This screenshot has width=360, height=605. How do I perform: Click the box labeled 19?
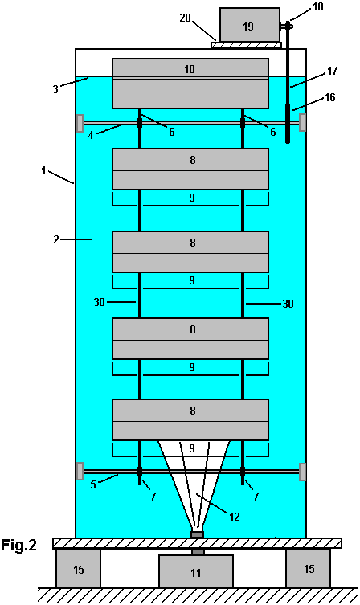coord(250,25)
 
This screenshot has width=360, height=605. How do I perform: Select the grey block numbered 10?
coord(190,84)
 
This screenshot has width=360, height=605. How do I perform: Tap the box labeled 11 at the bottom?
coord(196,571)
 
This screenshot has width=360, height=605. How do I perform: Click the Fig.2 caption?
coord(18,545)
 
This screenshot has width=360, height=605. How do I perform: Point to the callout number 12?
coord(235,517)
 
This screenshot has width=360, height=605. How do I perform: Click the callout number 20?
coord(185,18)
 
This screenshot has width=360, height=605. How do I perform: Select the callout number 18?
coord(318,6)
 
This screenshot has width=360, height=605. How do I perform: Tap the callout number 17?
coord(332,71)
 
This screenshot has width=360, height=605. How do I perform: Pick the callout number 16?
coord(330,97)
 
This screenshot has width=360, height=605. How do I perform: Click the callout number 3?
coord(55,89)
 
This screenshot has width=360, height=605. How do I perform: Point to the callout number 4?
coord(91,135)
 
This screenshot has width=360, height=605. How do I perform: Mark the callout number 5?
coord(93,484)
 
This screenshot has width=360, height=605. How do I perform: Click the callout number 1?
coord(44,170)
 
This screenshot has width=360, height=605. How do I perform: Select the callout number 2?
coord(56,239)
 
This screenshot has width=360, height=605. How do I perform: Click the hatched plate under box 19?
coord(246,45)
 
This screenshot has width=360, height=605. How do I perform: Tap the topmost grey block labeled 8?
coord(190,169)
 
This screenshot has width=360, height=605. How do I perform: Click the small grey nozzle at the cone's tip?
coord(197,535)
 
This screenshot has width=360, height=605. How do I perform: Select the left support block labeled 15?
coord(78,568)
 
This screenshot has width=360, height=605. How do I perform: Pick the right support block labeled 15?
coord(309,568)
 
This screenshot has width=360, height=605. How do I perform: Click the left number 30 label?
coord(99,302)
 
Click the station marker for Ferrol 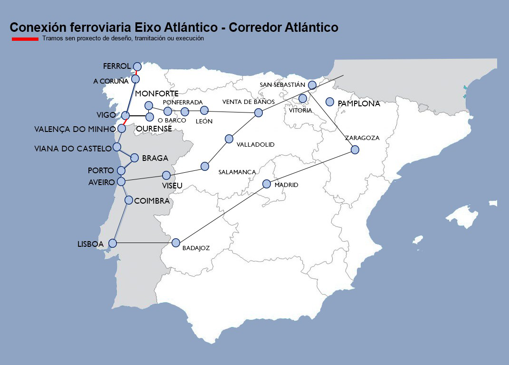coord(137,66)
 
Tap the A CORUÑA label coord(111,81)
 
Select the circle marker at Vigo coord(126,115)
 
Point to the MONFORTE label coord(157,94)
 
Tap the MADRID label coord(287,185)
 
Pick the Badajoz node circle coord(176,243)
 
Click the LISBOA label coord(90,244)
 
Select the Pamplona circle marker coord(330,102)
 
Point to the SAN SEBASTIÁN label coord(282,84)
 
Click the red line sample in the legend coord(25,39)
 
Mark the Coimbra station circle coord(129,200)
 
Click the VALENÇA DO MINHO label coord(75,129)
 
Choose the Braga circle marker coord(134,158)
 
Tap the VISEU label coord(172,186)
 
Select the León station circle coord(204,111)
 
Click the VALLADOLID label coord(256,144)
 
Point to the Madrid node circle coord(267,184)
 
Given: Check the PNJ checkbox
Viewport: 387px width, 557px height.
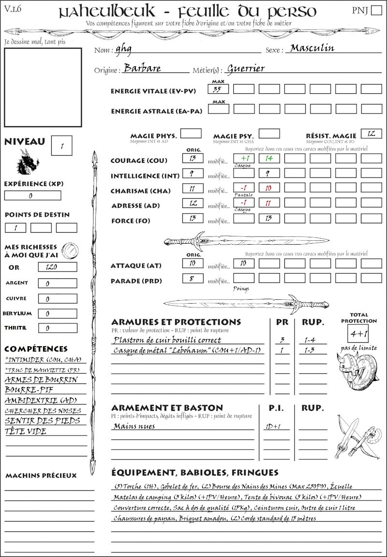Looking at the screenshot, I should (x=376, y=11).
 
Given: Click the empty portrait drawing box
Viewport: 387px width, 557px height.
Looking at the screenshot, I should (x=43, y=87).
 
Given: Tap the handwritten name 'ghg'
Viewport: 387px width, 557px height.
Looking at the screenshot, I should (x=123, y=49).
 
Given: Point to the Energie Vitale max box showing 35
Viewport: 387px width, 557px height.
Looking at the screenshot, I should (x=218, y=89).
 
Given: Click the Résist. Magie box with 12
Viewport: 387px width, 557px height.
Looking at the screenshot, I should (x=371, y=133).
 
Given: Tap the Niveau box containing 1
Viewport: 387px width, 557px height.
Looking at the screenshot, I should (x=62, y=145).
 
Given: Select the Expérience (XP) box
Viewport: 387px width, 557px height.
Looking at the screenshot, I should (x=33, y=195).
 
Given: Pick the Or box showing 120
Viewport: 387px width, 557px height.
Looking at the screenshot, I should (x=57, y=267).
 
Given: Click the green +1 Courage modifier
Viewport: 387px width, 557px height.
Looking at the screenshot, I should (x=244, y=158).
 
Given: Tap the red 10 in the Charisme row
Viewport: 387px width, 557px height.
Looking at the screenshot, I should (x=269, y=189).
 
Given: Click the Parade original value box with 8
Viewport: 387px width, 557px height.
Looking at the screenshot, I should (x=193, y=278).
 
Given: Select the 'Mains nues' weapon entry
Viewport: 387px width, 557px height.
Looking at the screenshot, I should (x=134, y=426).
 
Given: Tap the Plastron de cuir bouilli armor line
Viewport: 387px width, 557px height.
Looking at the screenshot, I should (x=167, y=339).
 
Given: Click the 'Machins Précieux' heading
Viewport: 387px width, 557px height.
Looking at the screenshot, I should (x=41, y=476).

■ WHAT IS REQUIRED ■
Copy the stretch of the records from the line that contains "callout number 4?" through the line that contains "coord(93,484)", reproducing each line without change.

■ WRITTEN ANSWER ■
This screenshot has width=360, height=605. How do I perform: Point to the callout number 4?
coord(91,135)
 
This screenshot has width=360, height=605. How do I perform: Mark the callout number 5?
coord(93,484)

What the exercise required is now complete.